A shopper who plans meals and builds a cart through a general-purpose AI platform takes transaction data and discovery behavior with them. The retailer loses visibility into what drove the purchase, what was considered and rejected, and which promotions landed.
Basket Size, Personalization and the Loyalty Calculus
A remembered list and an AI-generated basket are not the same thing. One is built around a full meal plan. The other is a handful of items and a hope.
Albertsons’ assistant captures context like dietary restrictions, group size and leftover preferences through two-way conversation, then delivers product recommendations tied to current deals and coupons, the company said. Each interaction feeds back into the retailer’s loyalty data, making subsequent visits more precise.

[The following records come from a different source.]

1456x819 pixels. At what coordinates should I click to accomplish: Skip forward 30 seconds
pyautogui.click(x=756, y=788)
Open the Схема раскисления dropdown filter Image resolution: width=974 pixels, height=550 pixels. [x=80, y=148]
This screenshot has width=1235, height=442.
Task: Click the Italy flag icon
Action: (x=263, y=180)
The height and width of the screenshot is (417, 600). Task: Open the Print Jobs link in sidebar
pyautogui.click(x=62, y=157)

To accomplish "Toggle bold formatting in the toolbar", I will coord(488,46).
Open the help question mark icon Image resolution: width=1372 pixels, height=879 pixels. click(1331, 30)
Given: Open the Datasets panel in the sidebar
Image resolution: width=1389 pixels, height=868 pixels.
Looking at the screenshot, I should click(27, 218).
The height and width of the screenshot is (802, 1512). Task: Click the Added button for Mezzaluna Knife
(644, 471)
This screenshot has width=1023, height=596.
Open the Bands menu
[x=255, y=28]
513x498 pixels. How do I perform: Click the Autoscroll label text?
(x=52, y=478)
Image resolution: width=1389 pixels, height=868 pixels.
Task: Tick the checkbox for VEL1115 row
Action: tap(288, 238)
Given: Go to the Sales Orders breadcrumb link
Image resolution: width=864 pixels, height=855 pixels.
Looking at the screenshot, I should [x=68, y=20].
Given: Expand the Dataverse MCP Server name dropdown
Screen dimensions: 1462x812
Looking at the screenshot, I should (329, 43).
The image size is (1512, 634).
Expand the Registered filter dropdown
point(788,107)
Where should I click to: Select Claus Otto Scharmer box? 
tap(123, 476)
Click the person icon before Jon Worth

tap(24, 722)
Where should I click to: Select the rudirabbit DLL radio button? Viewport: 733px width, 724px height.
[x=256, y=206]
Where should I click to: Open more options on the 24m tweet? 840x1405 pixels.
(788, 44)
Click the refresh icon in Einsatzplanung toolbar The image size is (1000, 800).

Tesco CEO Ken Murphy said the assistant has “the potential to transform the way people shop,” using AI to personalize the experience in ways that save time and reduce costs. The company has long used its Clubcard program to inform recommendations. The new assistant runs on the same data.
The rise of AI agents gives retailers “the ability to actively shape demand and influence which products end up in baskets at scale,” said Gabriel Corbett, co-founder and CEO of Mealia, a U.K.-based AI grocery app integrated with Tesco, Asda, Sainsbury’s and Morrisons. Corbett said the model also lets retailers direct demand toward at-risk inventory, improving margins and cutting waste.
Albertsons plans to expand the assistant to its mobile apps in 2026, adding budget optimization, in-store aisle location, and voice integration.